For me, the key quote was from University of Michigan professor Andrei Markovits, who pointed out that sports is men’s common language. "It's the only kind of discourse in which they can shed their social differences. The CEO and the janitor can talk to each other for 40 minutes about the collapse of the Giants last week. There's nothing else that would be as pervasive or as prominent in their lives."
I don’t quite buy that women are agile conversationalists, whereas men, the poor lugs, can only talk about sports, but I do sometimes wish we had an equivalent of the Giants, a go-to topic that CEOs and cleaning ladies could effortlessly spend 40 minutes kibitzing about. (I have a hard time imagining where either woman would find those 40 minutes, but whatever.)

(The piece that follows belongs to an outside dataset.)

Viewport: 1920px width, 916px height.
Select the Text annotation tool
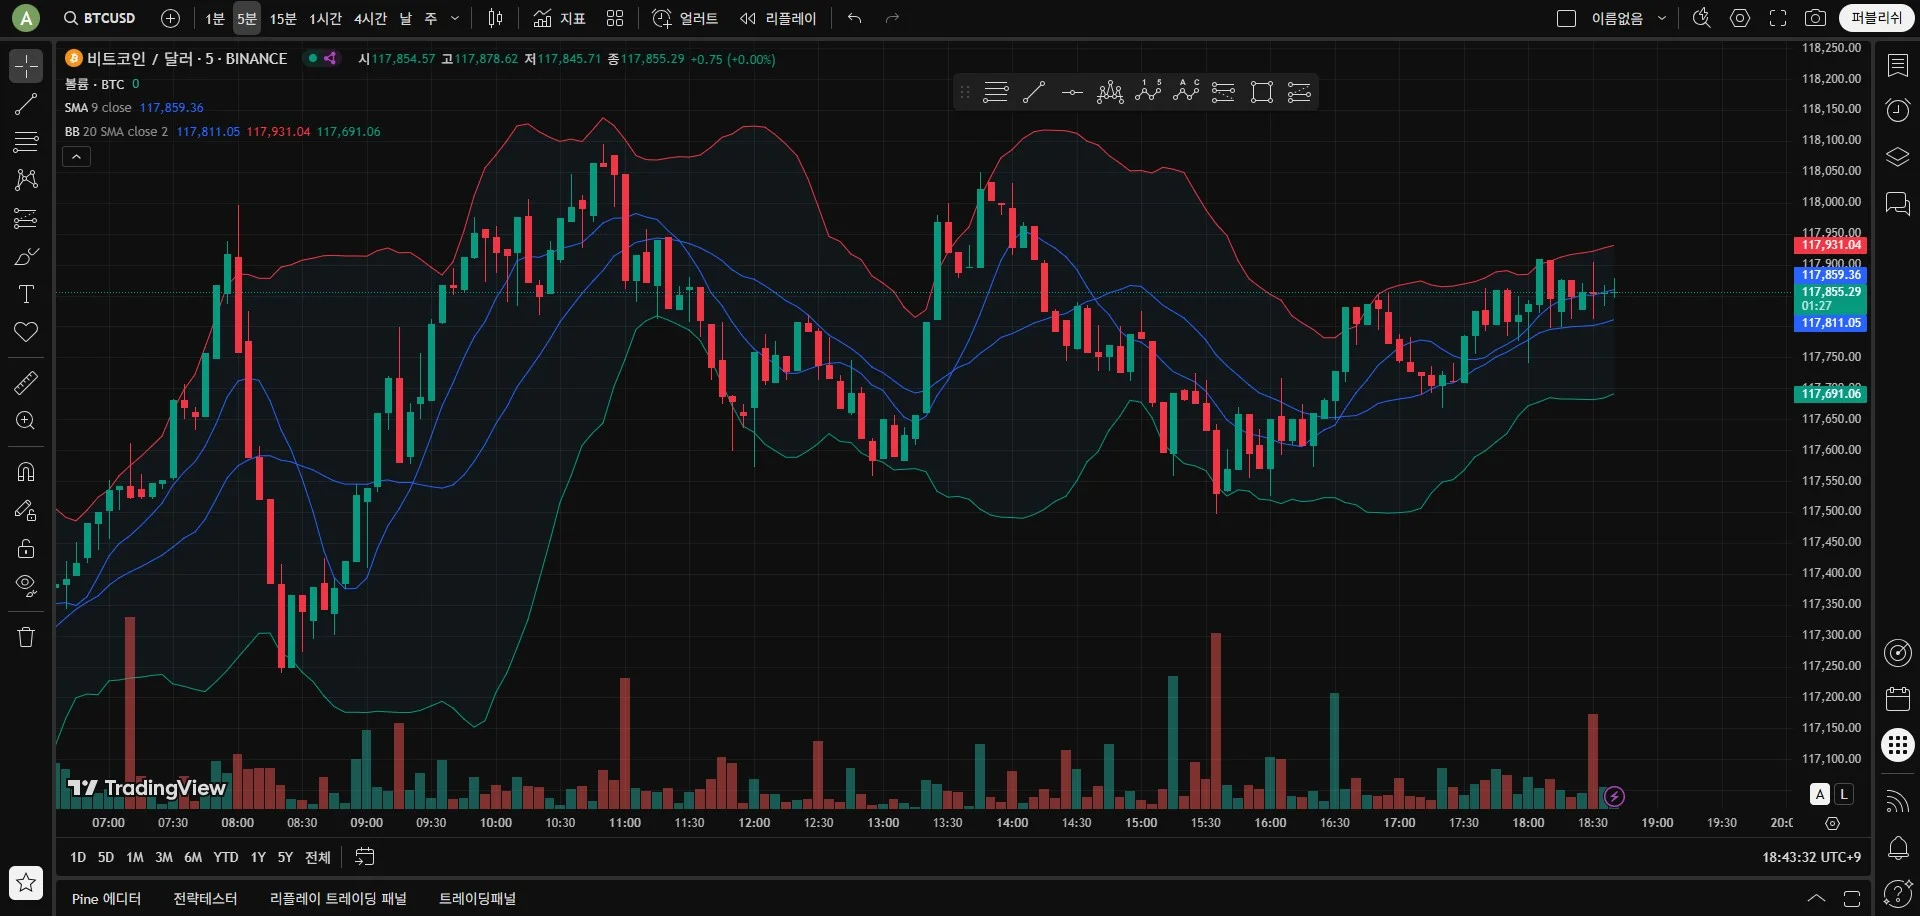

At certain times in my life, I’ve been a crazed sports fan, and I have to tell you, the family of fandom-and the pleasure of feuding with rivals-is a wonderful thing. And it’s a lot easier to make common cause with people from different backgrounds and beliefs about backhands and basketball than it is about abortion and gay rights. I lived in Seattle when the University of Washington Husky women’s basketball team outdrew the men’s squad and got more attention in the local press, and you really could spend 10 minutes yacking with a stranger at the bus stop about Coach Gobrecht and her squad. As a devoted Husky fan, I felt like I was part of a bigger community, a voice in the crowd making noise to encourage a group of devoted young women who were playing for their school in the city where we all lived. Hokey but fabulous.
Well, at least we’ve still got television to talk about at the water cooler.